Однако никто не называл это торжество трагедией и никому не помогла мольба. Так был ли в этом хоть какой-то смысл? Страдать от того, что всё равно случится и где никто всё равно не подаст руки? Преклонять колени, зная, что никто не ответит? Какой был смысл в этой каждодневной молитве? Эймма не знала, как и не знала своего жениха, за которого ей предстояло выйти в ближайшем будущем. Так был ли смысл горевать об этом? Задаваться вопросами, если Боги молчали, а никакой трагедии никогда и не было?
— Каков Его Высочество, принц Визерис? — тихо спросила Эймма, явственно ощущая на себе пристальный, почти оскорбительно прямой взгляд.
Только один человек мог вести себя столь нагло в чужих стенах, нисколько не заботясь о почтительности в септе. Только один человек мог заставить охрану и её септу отступить. Даже в храме, даже оставаясь всего лишь изгнанным принцем. Эймма почему-то не могла сдержать едва заметной улыбки. Весь выверенный и составленный твёрдой рукой септы образ шёл тонкими трещинами.
— Он тебе понравится, — невозмутимо ответил принц Деймон.

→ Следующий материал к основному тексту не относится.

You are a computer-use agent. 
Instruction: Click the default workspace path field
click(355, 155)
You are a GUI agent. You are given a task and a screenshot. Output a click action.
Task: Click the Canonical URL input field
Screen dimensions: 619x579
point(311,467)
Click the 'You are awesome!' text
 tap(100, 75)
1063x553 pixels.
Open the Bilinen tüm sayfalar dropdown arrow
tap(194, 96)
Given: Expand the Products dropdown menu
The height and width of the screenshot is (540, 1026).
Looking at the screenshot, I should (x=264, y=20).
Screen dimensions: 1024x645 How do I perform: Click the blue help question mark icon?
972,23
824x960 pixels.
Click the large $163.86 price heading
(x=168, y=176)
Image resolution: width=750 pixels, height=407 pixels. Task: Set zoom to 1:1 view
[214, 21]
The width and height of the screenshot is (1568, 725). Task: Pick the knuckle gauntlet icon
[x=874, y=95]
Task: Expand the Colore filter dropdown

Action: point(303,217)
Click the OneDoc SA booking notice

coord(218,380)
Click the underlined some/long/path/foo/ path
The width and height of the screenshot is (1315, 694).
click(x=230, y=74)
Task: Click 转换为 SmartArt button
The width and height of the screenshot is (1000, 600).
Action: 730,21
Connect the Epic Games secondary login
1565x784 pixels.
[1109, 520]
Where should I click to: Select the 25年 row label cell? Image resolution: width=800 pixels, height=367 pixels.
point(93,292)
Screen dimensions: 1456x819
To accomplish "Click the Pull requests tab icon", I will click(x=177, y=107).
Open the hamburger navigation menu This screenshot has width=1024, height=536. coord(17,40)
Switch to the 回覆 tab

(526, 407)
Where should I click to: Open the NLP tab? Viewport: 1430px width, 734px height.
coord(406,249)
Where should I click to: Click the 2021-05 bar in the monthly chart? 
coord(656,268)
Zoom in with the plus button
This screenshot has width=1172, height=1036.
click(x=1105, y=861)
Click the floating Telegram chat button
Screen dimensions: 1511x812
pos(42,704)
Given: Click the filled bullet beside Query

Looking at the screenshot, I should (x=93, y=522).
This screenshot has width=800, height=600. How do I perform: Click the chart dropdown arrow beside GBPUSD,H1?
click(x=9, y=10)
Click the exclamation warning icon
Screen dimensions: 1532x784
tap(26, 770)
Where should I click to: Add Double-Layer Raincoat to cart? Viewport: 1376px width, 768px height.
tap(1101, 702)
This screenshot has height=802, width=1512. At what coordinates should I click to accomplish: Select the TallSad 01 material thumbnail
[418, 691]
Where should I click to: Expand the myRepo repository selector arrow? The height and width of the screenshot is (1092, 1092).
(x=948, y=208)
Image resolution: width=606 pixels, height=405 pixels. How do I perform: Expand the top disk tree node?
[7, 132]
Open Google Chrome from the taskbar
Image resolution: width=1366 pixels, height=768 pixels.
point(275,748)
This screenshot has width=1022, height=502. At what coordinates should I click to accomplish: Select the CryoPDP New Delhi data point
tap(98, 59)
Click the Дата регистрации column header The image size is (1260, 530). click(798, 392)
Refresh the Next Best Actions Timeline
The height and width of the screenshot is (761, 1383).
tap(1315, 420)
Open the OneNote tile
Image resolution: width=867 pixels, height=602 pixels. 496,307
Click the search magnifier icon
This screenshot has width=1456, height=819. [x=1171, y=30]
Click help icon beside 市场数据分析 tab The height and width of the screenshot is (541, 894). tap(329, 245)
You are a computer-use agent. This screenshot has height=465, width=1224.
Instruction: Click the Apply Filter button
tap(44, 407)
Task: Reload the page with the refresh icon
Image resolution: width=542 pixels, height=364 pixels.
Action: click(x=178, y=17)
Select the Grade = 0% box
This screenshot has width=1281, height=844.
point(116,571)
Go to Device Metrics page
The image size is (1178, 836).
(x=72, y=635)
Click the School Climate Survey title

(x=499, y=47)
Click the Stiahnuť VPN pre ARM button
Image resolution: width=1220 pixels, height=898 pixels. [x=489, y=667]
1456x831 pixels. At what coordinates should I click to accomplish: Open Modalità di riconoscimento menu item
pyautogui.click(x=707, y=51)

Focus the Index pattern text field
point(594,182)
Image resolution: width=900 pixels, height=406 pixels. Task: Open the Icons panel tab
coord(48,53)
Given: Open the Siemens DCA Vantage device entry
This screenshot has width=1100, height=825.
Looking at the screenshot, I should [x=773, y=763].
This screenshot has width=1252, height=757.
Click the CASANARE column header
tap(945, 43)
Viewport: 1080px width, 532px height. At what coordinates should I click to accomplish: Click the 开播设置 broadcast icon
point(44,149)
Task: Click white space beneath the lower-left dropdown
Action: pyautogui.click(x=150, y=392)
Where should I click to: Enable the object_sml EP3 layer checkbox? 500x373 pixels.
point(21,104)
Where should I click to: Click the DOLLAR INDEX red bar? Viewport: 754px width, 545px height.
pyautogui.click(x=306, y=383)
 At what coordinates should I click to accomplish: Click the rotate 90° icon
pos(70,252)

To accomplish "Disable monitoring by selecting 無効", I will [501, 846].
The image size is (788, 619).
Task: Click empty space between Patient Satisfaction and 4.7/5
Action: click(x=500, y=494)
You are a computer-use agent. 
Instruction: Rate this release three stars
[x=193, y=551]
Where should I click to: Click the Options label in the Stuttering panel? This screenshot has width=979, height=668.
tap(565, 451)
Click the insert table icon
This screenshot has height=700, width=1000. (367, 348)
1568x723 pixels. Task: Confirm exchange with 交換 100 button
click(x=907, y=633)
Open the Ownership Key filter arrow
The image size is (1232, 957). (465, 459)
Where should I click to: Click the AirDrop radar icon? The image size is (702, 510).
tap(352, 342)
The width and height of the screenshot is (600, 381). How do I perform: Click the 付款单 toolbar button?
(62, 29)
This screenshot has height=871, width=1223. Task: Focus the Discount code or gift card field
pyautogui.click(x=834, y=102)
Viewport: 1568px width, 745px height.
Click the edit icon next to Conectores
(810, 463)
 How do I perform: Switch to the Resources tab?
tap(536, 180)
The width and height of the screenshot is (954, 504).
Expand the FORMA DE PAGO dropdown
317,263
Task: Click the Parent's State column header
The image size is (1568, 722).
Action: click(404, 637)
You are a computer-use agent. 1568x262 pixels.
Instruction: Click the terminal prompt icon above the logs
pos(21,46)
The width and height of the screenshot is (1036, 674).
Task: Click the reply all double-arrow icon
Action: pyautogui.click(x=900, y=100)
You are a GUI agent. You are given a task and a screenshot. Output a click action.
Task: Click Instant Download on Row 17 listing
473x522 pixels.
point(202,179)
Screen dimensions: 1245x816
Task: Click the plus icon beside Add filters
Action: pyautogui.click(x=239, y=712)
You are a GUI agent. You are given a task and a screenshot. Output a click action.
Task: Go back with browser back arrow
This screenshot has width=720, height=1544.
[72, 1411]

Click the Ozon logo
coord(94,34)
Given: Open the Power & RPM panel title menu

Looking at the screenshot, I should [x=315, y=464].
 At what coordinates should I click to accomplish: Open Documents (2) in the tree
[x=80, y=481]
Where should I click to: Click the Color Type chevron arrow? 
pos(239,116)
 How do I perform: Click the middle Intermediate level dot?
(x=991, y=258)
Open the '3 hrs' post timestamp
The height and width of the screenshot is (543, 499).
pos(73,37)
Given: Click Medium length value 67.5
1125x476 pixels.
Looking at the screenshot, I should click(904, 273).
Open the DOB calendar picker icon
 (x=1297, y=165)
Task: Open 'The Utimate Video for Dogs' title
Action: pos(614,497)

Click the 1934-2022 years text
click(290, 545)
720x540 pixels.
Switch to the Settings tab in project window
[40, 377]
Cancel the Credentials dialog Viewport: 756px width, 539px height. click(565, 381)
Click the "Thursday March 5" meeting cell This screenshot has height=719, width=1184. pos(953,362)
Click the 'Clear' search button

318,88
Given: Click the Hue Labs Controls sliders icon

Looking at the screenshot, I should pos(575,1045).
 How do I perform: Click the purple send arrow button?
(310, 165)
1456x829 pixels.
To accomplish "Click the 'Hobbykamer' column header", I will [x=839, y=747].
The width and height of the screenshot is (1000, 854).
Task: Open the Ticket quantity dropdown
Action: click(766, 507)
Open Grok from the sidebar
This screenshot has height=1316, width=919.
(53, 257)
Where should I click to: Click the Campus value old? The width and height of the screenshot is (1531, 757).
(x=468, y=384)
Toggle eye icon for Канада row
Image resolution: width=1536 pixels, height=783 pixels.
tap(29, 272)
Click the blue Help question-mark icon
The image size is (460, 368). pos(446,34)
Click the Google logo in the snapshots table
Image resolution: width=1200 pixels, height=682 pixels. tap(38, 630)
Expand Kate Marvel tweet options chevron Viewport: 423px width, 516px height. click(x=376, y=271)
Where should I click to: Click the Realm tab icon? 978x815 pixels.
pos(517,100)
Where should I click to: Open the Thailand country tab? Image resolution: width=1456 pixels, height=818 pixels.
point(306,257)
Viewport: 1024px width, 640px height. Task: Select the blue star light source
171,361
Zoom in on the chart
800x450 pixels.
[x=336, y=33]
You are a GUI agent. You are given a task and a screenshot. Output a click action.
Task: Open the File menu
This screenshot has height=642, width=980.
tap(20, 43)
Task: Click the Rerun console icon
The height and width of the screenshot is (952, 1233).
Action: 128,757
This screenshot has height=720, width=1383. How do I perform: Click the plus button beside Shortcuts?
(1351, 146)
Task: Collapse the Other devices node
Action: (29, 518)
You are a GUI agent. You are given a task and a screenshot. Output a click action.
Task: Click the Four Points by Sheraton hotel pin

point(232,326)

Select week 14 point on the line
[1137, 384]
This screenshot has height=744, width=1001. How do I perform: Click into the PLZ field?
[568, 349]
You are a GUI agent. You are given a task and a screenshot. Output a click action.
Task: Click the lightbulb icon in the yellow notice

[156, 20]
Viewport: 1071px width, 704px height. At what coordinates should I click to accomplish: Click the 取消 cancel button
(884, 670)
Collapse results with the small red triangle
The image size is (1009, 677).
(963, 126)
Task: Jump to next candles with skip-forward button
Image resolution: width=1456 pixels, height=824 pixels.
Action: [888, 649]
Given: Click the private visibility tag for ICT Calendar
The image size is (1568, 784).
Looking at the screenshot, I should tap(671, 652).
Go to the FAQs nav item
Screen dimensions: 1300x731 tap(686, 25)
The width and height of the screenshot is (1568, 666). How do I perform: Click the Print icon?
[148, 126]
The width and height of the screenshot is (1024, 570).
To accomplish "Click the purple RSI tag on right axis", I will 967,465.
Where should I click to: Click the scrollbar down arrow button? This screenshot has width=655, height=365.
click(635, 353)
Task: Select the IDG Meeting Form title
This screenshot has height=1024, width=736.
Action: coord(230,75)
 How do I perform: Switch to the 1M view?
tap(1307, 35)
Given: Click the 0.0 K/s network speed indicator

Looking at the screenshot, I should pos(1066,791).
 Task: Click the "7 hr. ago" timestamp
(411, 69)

Эймма разогнулась и медленно поднялась с колен, чувствуя, как закололо ноги от долгого напряжения. Это стало уже знакомой рутиной, но каждый раз всё равно выбивало искру раздражения, как неосторожное движение по огниву. Эймма всего несколько раз видела, как отец разжигал с его помощью огонь на охоте. Он показывал ей, как искры слетали, танцуя, как маленькие звёздочки. Она заворожённо наблюдала, не понимая, как из таких крох может родиться пламя.
— Откуда Вам это известно, Ваше Высочество?
Когда Эймма повернулась к нему, в привычном образе уже не было заметно изъянов. Однако, как ни заделывай дыру в плотине, за первой трещиной всегда следовала ещё одна. Эймма не знала, что, в конце концов, и её снесло бы.
— Он легковерен, празден, упрям, но… добр, — с усмешкой перечислил Деймон, разглядывая свои сапоги.
Последнее слово он произнёс с какой-то странной и непонятной Эймме интонацией, что заставило её инстинктивно напрячься.
— Такой безобидной пташке, как ты, будет легко стать красивой и покладистой женой.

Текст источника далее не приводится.